Tough times under the Lucaszuk cuts

By Chris Adams

Since the provincial government announced its budget in March, institutions across Alberta have struggled to solve budget crises following a significant funding shortfall. In total, $147.3 million in funding was cut by the provincial government earlier this year, leaving post-secondary schools with 7.6 per cent less funding than expected.

Several organizations affiliated with faculty associations and student unions across the province have lobbied against the cuts since they were first announced. Members of the Confederation of Alberta Faculty Associations first sensed there would be a problem with the provincial government’s budget in January of this year.

“It became clear that there was going to be a serious change in the government’s attitude toward universities when Thomas Lukaszuk was appointed minister of advanced education,” CAFA president Robert Sutherland said. “No one imagined the magnitude of the budget cuts would be 7.6 per cent. Within large institutions, a budget cut of five per cent is considered devastating. This government tried extremely hard to create a crisis in the system.”

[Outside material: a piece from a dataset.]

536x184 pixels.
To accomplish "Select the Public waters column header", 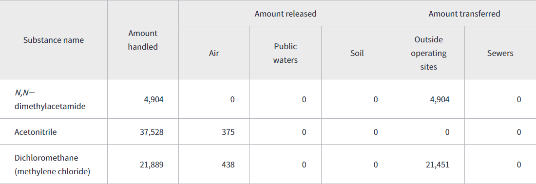I will tap(286, 53).
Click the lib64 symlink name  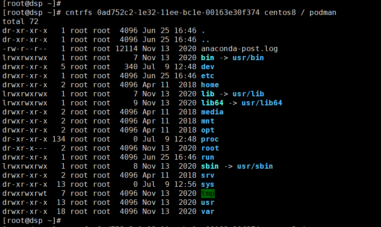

The University of Alberta is being forced to cut a total of $86 million from its operating budget over the next two years. The U of A has responded by raising academic averages for entrance, retiring faculty and cutting enrolment to certain programs.

“We had to go through voluntary severance. A lot of students saw their favourite professors leave. We’ve had to cut enrolment spots and course availability has gone down,” said U of A Students’ Union vice-president external Adam Woods. “It’s incredibly frustrating when a student is trying to graduate and they can’t find the course they’re required to take and have to quite literally delay their degree by a whole semester or a whole year.”

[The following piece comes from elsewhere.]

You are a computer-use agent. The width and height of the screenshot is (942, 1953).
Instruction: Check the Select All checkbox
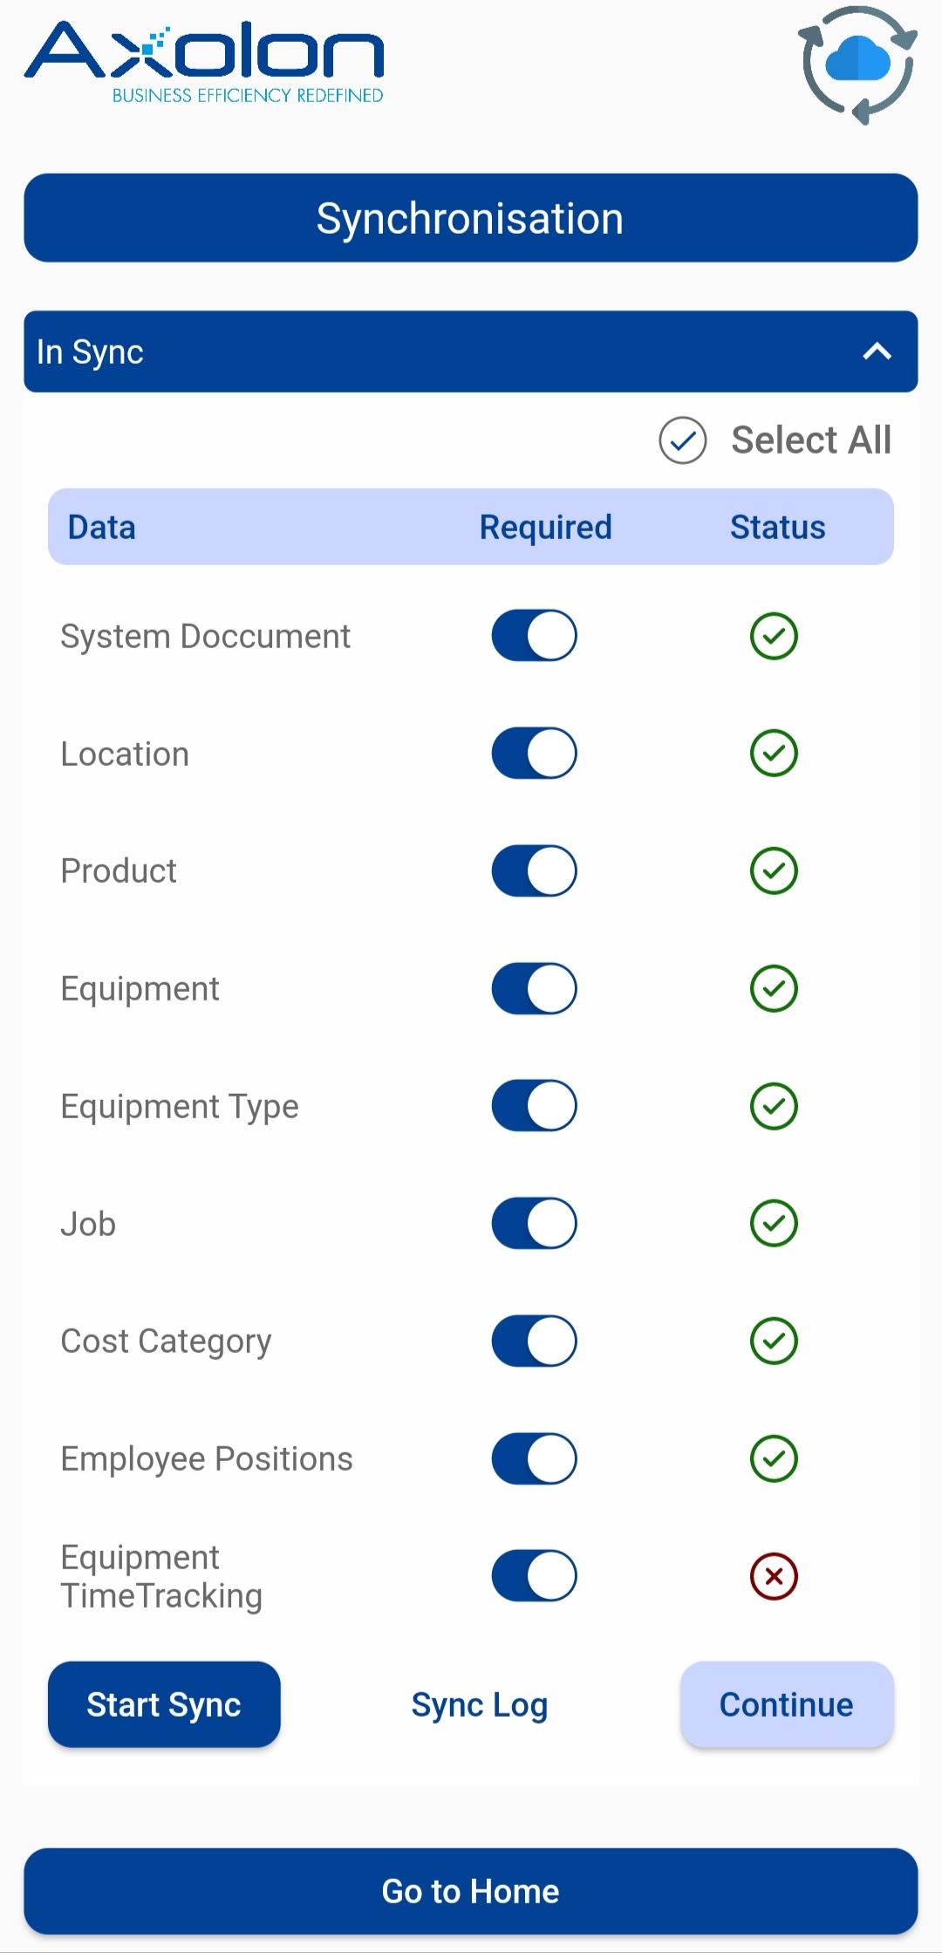[x=682, y=440]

In response to the cuts, the U of A’s faculty of science, consisting of 6,400 undergraduate students, will eliminate 300 enrolment spots per year until 2015–2016. This decrease will result in a 15 per cent decline in the faculty’s total enrolment. Twenty-six faculty positions have also been cut and will not be replaced.

“The biggest thing for us wasn’t so much that the cuts hurt. Because the cuts hurt. It’s that we didn’t know that they were coming. We couldn’t prepare for them,” Woods said.

But tuition at the U of A has not increased in response.

“I think the most important piece here is that temporarily, the government has held tuition constant,” Sutherland said. “So the immediate costs that students are seeing are reductions in course offerings and in the diversity of programs available to them both at the graduate and undergraduate level.”

The University of Lethbridge had its budget reduced by $11.8 million following the cuts. Along with suspending its German and management information systems programs, the U of L has ‘retired’ 34 faculty members. Mandatory non-instructional fees have risen from $12.75 to $37.5 per class, an increase of 300 per cent.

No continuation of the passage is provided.